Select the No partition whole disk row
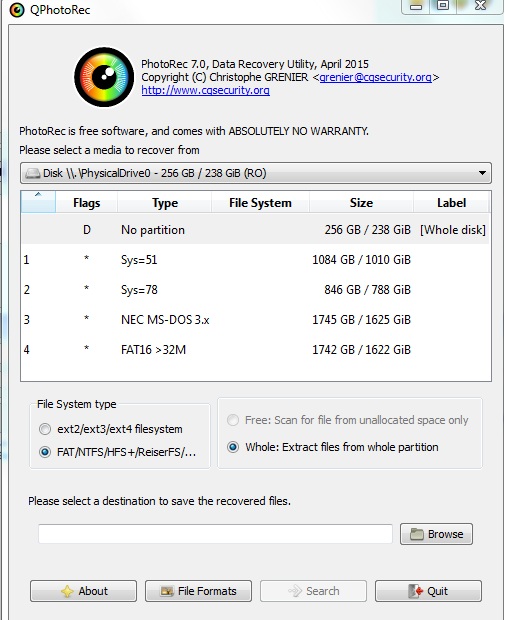Image resolution: width=505 pixels, height=620 pixels. point(255,230)
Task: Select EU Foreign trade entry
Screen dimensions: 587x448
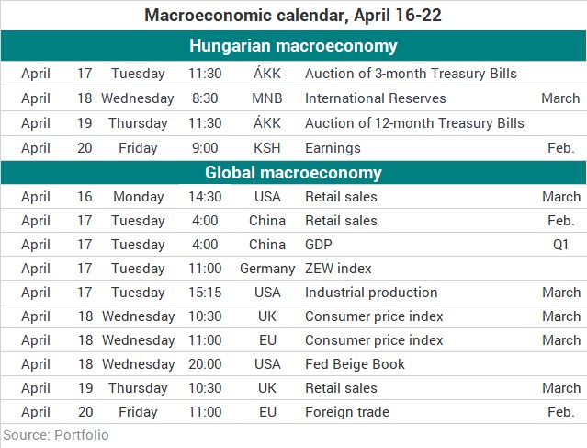Action: (x=347, y=412)
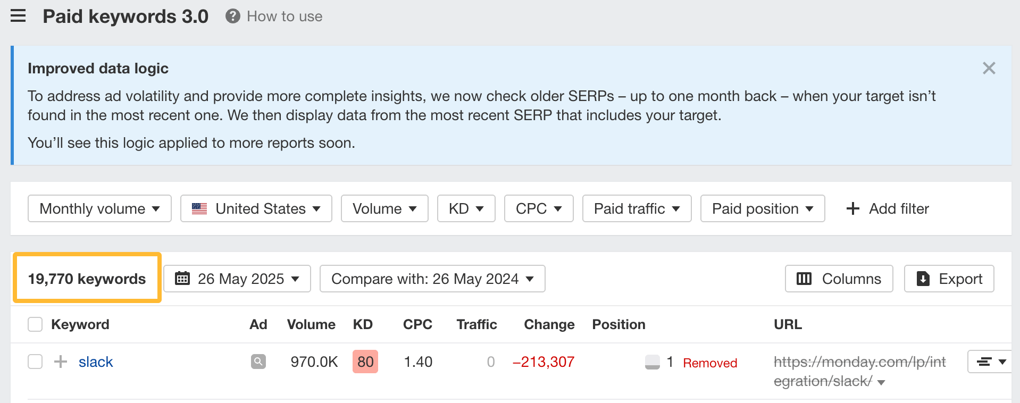Click the SERP position icon for slack
Viewport: 1020px width, 403px height.
[x=652, y=362]
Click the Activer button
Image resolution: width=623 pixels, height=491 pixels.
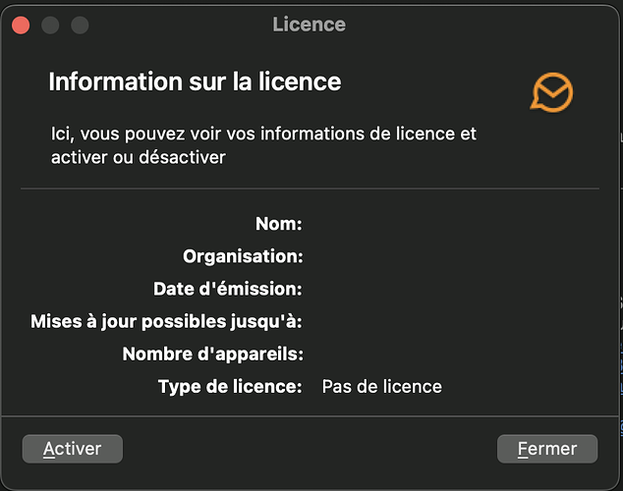72,449
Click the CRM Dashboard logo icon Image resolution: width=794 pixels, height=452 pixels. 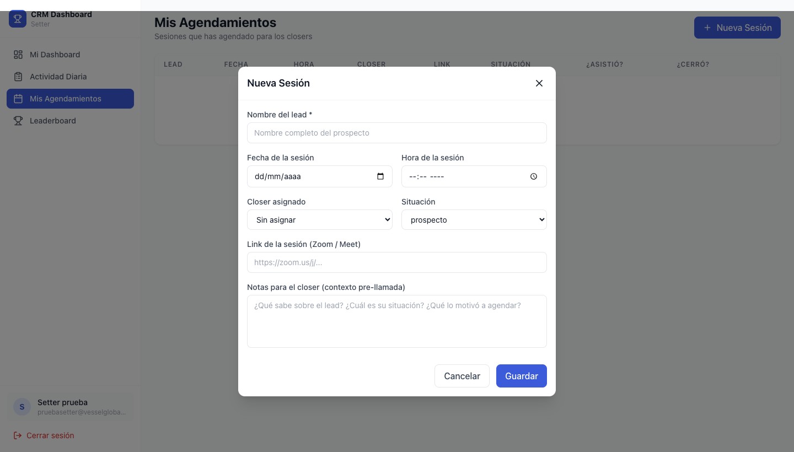tap(18, 18)
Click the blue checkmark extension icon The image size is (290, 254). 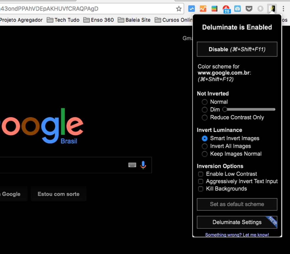192,9
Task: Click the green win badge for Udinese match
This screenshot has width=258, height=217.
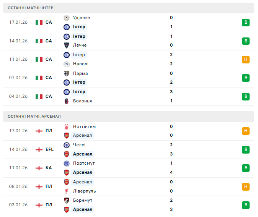Action: click(246, 23)
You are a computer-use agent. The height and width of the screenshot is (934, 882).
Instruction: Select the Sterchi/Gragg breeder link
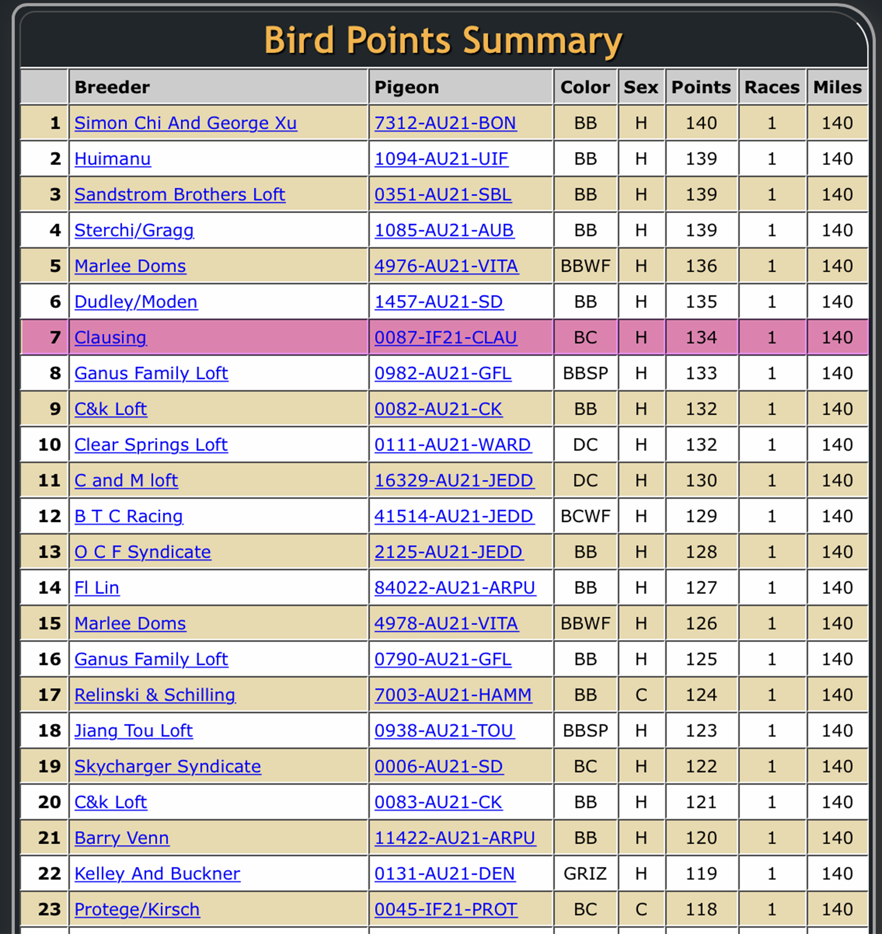[134, 230]
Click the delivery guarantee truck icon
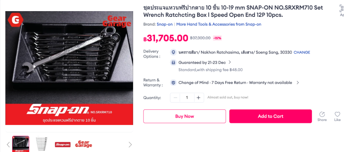344x152 pixels. click(173, 62)
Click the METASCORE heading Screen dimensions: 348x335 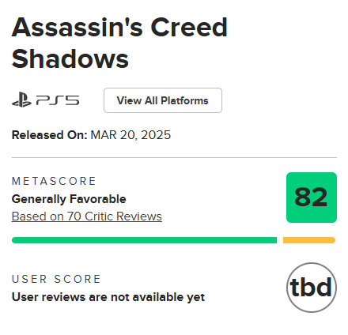click(x=54, y=181)
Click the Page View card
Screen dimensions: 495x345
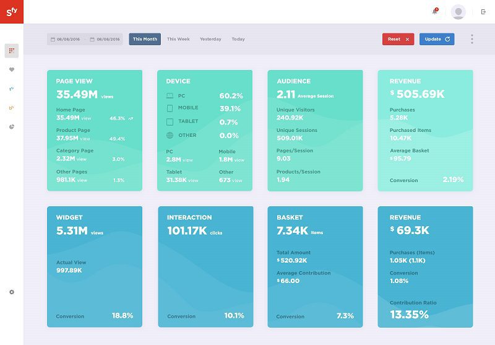[95, 130]
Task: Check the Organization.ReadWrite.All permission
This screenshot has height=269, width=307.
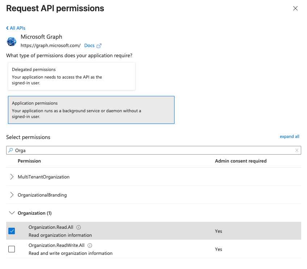Action: [x=12, y=249]
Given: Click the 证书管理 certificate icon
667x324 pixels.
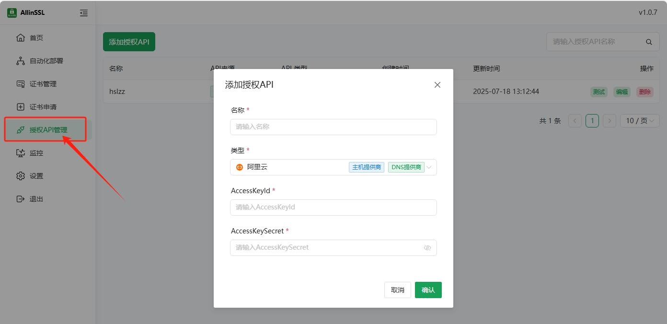Looking at the screenshot, I should point(20,84).
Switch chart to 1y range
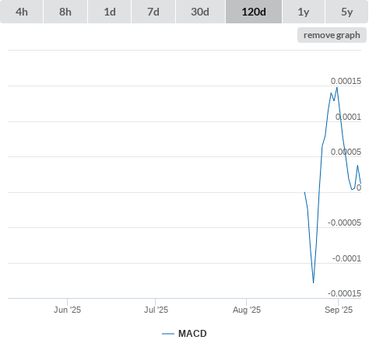369x354 pixels. (x=304, y=12)
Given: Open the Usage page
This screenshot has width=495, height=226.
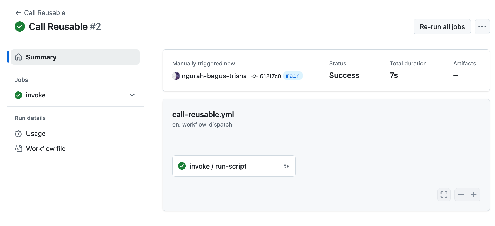Looking at the screenshot, I should (x=36, y=134).
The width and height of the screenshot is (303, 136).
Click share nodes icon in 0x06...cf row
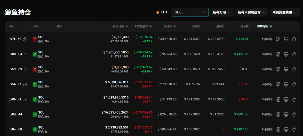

• WHAT TO PRODUCE:
An exact copy is needed of every line from the line containing "Switch chart to 1y range" to the last line of the records; pictures stay out of it.

• EXERCISE OUTPUT:
Switch chart to 1y range
369x354 pixels. (x=304, y=12)
Given: Open the Usage page
This screenshot has width=495, height=226.
Looking at the screenshot, I should (x=36, y=134).
The width and height of the screenshot is (303, 136).
Click share nodes icon in 0x06...cf row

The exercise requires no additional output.